Dr. Helmut Hartmann, Kinder- und Jugendpsychiater an der Landesklinik Brandenburg berichtete über seine Erfahrungen im therapeutischen Umgang mit Kindern mit frühkindlichem Autismus. So schilderte er die Aufmerksamkeits-Interaktionstherapie (AIT) als eine psychotherapeutische Methode, die durch die Veränderung und Variation grundlegender Dimensionen von Interaktion die therapeutische Kommunikation mit psychisch gestörten Kindern (aber auch Jugendlichen oder Erwachsenen) ermöglicht. Dabei werden „andere Sprachen“ wie z. B. die Körpersprache oder auch die Reaktion auf Verhalten des Therapeuten genutzt. Ziele sind die gemeinsame Sprache auch ohne Worte, das Finden eines gemeinsamen Themas sowie die Veränderung dieses Themas auf ein Ziel hin.

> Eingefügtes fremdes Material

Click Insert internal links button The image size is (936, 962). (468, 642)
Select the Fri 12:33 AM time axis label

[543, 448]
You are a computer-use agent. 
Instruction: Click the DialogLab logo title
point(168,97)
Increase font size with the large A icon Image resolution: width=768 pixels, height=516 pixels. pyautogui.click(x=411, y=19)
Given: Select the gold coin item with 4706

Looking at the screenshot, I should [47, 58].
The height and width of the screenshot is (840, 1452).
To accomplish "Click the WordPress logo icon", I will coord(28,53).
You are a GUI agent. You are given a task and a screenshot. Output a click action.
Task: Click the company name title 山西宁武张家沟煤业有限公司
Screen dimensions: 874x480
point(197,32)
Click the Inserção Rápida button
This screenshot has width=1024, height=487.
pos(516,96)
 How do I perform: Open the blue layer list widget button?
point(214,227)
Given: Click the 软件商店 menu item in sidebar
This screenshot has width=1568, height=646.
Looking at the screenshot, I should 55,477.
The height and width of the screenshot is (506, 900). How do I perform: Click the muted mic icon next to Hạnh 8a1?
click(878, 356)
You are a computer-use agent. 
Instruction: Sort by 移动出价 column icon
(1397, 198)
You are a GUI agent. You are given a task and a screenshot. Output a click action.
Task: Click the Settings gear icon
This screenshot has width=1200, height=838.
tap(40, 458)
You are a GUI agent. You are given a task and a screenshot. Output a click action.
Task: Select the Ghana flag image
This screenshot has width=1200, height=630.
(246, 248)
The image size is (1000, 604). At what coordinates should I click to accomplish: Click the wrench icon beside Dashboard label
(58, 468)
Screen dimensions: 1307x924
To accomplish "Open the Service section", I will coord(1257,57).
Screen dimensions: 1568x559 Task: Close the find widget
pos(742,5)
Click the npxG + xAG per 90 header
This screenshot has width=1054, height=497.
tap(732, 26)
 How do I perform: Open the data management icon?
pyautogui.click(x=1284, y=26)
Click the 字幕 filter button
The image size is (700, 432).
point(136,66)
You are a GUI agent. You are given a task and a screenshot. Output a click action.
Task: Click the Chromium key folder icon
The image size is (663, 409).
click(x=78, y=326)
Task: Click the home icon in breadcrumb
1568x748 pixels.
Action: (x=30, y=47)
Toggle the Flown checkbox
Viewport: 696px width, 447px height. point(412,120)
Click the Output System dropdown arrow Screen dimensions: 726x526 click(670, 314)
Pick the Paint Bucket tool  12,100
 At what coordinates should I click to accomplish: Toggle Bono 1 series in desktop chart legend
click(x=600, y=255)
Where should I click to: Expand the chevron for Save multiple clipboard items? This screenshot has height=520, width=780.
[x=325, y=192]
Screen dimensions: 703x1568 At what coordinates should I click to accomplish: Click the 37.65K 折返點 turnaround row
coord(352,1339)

Über die Bindungsaspekte in der Eltern-Kind-Beziehung beim frühkindlichen Autismus sowie über die Interventionsmöglichkeiten im Rahmen stationärer Behandlung informierte schließlich Dieter Held, Kinderzentrum Pelzerhaken. Seiner Einschätzung nach sind auch bei Kindern mit frühkindlichem Autismus der Aufbau und der Erhalt der so genannten dualen Einheit grundsätzlich möglich und entwickeln sich oft ungestört. Schwierig wird es, wenn es in der Phase der Auflösung der dualen Einheit eigentlich zu einer Erweiterung der Wahrnehmung der Umwelt für das Kind und gleichzeitig zu einer Modifikation im Fürsorgeverhalten der Eltern kommen sollte. Hier ist das autistische Kind bei der Integration neuer Eindrücke überfordert und beginnt um die Aufrechterhaltung der dualen Einheit zu kämpfen oder konstruiert sich eine eigene Wirklichkeit (Stereotypien, wirklichkeitsfremde Verknüpfungen).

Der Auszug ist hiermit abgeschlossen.